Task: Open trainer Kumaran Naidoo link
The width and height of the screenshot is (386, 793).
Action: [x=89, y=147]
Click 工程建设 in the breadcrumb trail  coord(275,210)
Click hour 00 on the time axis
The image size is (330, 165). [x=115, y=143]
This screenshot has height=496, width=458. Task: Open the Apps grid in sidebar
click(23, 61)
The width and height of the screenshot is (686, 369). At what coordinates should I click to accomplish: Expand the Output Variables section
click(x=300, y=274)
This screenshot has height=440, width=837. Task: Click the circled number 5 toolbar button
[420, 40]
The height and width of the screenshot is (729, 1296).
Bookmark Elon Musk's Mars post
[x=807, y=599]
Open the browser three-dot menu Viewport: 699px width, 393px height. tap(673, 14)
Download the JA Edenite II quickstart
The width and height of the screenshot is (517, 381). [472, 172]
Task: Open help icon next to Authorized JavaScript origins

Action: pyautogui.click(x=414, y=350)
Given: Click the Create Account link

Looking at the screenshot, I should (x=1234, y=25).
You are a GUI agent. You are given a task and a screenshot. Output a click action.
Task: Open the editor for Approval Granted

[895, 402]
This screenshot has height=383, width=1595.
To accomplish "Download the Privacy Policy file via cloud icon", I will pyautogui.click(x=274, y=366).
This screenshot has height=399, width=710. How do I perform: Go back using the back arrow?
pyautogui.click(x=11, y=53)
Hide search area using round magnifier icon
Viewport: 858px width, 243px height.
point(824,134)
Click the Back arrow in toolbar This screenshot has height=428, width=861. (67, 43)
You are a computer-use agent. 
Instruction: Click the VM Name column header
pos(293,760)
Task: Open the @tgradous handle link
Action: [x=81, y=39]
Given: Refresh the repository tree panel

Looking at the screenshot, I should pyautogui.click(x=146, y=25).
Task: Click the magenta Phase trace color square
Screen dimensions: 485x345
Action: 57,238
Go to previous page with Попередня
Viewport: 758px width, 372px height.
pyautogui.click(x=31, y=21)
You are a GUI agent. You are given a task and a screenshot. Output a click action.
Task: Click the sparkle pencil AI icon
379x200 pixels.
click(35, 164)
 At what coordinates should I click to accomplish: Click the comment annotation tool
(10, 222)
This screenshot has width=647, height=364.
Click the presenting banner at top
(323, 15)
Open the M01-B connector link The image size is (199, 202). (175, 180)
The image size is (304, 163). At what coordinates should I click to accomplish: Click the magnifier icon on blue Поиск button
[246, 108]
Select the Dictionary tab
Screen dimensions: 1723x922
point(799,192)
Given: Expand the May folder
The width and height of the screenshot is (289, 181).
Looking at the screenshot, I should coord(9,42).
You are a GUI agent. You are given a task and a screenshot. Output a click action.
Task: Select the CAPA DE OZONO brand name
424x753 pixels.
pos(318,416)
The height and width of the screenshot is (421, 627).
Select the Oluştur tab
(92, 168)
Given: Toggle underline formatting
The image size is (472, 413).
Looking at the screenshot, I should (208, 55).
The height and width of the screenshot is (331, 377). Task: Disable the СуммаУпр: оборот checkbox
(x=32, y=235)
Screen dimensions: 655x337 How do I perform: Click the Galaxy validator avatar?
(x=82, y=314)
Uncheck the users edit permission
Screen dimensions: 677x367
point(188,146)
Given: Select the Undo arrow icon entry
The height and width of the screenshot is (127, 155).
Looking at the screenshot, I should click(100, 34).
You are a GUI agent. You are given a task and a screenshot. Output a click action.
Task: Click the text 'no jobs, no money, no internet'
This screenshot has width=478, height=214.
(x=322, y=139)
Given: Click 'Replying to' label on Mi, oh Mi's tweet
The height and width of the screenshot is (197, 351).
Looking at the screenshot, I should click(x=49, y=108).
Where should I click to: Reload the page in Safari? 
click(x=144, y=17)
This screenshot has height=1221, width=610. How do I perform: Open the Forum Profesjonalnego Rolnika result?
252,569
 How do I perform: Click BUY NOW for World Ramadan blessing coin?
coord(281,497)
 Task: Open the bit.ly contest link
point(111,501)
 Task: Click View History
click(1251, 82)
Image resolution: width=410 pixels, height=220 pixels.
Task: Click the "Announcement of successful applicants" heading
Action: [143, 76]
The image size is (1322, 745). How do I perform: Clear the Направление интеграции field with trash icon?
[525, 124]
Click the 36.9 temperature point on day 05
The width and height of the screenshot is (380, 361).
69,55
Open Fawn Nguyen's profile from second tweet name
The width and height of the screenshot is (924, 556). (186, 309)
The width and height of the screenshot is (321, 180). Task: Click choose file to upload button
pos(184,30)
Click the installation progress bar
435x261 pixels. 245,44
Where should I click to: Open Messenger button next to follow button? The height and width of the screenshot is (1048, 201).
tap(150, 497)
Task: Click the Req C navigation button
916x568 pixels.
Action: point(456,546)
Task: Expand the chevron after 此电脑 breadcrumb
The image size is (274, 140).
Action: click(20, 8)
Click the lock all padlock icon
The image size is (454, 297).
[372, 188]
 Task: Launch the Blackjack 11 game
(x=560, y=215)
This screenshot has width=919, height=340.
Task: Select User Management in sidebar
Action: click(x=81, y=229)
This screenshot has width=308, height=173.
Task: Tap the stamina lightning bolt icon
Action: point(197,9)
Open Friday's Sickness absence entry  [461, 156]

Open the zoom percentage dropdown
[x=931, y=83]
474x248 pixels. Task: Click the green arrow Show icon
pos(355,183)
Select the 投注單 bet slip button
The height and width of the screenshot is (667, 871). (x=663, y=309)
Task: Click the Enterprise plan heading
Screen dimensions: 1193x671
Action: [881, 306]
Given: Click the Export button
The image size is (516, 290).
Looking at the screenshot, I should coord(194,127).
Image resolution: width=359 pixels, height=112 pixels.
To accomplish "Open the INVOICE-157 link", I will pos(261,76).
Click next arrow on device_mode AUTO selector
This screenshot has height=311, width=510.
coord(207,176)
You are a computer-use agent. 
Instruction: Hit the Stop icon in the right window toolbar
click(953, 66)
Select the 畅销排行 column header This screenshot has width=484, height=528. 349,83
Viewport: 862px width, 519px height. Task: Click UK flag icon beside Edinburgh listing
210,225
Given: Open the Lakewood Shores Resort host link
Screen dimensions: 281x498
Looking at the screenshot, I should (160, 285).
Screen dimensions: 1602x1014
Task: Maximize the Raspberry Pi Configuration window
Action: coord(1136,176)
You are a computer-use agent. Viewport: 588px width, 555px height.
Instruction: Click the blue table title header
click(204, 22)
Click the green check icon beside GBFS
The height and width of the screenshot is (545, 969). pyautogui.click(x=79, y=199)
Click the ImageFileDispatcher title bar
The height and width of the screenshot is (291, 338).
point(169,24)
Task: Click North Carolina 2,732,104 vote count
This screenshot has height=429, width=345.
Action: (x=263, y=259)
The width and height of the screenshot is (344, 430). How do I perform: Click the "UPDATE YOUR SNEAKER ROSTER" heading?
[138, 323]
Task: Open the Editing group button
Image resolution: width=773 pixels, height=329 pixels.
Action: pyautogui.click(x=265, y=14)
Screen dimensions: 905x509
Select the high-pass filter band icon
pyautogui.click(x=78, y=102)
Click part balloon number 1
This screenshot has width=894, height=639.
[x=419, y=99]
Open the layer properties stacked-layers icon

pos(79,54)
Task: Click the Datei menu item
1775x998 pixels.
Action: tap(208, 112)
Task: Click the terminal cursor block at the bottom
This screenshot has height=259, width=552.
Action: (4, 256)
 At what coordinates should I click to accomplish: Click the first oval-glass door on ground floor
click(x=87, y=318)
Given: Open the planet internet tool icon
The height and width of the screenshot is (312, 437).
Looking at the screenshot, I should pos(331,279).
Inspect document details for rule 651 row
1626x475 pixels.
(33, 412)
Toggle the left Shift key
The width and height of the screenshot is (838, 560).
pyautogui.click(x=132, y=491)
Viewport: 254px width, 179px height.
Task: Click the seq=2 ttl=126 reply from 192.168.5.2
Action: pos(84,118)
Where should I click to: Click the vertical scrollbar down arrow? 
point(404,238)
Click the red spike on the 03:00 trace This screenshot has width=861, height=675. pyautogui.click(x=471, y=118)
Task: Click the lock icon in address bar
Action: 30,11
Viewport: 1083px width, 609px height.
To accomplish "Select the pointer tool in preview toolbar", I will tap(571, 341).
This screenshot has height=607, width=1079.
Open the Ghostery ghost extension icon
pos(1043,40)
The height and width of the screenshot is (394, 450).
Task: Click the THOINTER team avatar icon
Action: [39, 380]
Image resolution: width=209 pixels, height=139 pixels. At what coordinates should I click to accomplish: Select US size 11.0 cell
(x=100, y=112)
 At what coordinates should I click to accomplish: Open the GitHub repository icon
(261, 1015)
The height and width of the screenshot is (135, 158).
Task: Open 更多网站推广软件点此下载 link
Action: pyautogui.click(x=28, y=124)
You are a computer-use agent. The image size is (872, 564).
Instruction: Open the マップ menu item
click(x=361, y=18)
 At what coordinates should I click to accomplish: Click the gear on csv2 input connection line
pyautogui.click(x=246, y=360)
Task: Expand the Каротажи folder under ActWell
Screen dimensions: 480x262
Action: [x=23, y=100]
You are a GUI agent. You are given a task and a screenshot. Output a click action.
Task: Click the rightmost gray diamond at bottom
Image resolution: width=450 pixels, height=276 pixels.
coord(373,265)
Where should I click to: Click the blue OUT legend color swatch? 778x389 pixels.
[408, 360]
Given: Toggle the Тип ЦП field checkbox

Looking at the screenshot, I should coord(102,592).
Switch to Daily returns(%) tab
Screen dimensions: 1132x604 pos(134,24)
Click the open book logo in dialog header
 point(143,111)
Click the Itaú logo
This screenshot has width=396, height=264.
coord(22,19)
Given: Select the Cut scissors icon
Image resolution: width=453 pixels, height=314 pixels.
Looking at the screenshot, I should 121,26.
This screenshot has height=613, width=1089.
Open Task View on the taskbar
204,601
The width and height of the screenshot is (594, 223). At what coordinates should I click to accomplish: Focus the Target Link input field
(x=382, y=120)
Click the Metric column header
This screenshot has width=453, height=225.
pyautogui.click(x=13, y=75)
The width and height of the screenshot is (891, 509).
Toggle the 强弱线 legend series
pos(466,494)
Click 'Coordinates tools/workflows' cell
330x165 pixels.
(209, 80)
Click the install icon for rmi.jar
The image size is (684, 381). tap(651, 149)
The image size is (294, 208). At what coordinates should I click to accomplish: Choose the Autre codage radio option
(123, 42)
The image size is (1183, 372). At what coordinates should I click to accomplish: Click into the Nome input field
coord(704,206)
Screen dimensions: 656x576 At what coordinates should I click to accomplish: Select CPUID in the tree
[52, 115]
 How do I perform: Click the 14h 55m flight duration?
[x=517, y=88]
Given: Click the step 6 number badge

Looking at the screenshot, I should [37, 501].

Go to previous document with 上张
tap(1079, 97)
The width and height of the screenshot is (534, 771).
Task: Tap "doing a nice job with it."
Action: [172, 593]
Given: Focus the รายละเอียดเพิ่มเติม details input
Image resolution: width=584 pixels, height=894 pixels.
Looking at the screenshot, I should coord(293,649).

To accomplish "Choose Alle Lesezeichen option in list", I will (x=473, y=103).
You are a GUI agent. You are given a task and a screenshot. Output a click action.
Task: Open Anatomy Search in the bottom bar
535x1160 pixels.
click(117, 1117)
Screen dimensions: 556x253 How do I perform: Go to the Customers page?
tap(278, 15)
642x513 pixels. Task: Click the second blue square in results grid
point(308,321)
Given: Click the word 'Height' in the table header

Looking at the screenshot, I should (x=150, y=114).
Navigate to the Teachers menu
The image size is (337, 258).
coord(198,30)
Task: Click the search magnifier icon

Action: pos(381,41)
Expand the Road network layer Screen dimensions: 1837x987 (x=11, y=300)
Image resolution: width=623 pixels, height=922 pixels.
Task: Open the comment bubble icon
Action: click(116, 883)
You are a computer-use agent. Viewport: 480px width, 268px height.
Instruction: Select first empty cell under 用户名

■ ■ ■ ■ ■

_Exercise:_
Pull out all lines from the listing that contain the string "computer".

_Written solution:_
You are a computer-use agent. 
You are a computer-use agent. 
You are a computer-use agent. Viewport: 588px width, 555px height.
You are a computer-use agent. The image size is (872, 564).
You are a computer-use agent. Viewport: 480px width, 268px height.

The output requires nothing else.